____ Texte fourni
Réflexions sur l’usage présent de la langue française/L

◄  I
M  ►


L

Labeur.


On ne dit point ce mot, c’est un terme qui a vieilly, & qui ne se trouve plus que dans les Livres gaulois.


Parole labiale.

Parole labiale se dit pour la distinguer de la parole intellectuelle. « Tous les hommes parlent une même parole intellectuelle ; il n’y a de la différence qu’à la parole labiale[1]. »


Labour.

Ce terme s’employe en certaines occasions : on dit, terre de labour, propre au labour. Il y a des plaines propres au labour, & aux pasturages.


Laict.

Ce mot n’a point de plurier, si ce n’est quand on parle de ce laict, qui se fait avec des amandes ou autres choses. Car on dit fort bien un laict d’amande, deux laicts d’amande. « J’ay de la satisfaction d’avoir passé un Caresme sans que nous ayions eu querelle sur les laicts d’amande[2]. »


Le, luy

On demande s’il faut dire la fiévre luy prit ; ou, la fiévre le prit ; plusieurs personnes pensent que l’un & l’autre est bon. Neanmoins je crois le premier meilleur. Le Pere Bouhours dit toûjours luy prit. Cependant la fiévre luy prit[3] : & un peu plus bas. La fiévre leur prit. M. Pélisson dit aussi luy prit : « Voiture estoit d’Amiens, son Pere estoit Marchand de Vin en gros, il mourut à l’âge de cinquante ans d’une fievre qui luy prit, à ce qu’on dit pour s’estre purgé ayant la goute[4]. »


Celle qui est le plus.
ou
La plus affligée.

De toutes ces Dames, celle qui estoit la plus affligée, & non, le plus affligée, parce que le mot affligée est mis aprés. Autrement il s’ensuivroit qu’on pourroit dire en parlant à une femme : vous estes le plus affligée de toutes. Ce qui seroit ridicule. Il faut dire aussi de toutes ces femmes celles qui estoient les plus affligées, & non, le plus, par la mesme raison.
________
____ Données fournies
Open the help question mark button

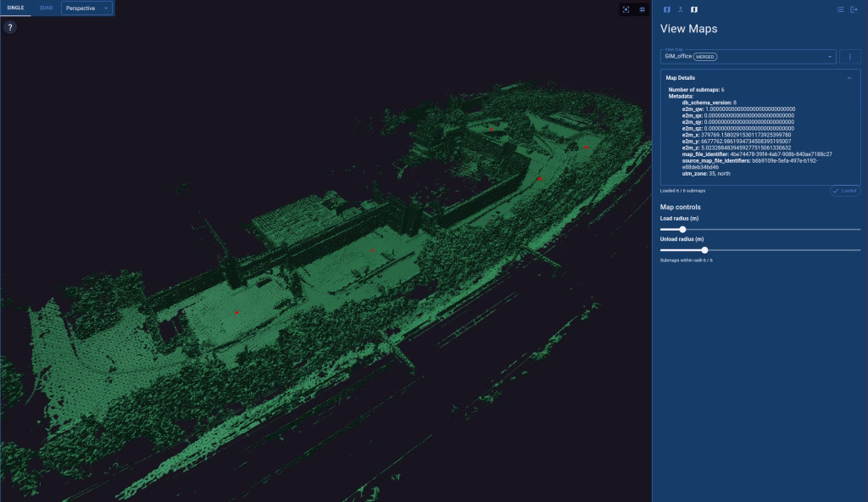pyautogui.click(x=10, y=27)
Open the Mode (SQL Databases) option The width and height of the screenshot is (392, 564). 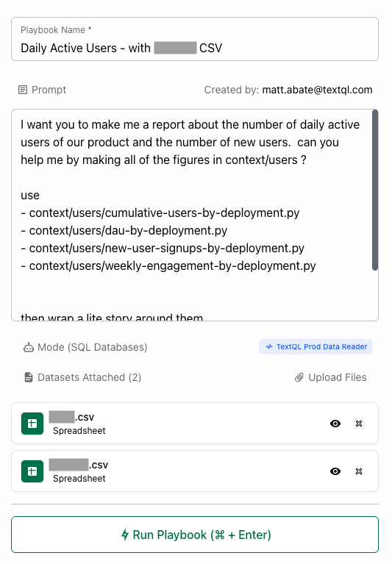pyautogui.click(x=85, y=347)

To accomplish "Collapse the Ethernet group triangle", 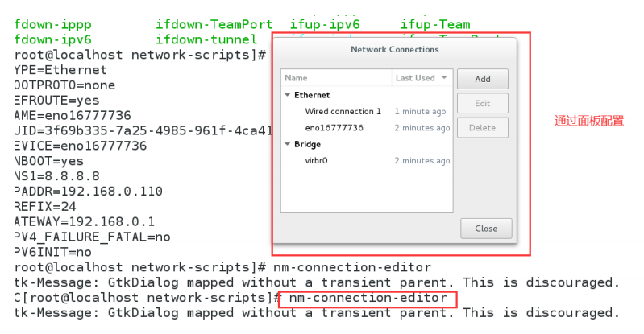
________
Répondez aux questions suivantes d'après le texte fourni :
(a) Dans quels livres le mot « Labeur » se trouve-t-il encore ?
(b) Entre « la fiévre luy prit » et « la fiévre le prit », quelle tournure le texte fourni juge-t-il meilleure ?
(c) Selon la citation de M. Pélisson, de quelle ville Voiture était-il ?

* _Réponse rédigée_:
(a) Dans les Livres gaulois.
(b) « la fiévre luy prit ».
(c) D'Amiens.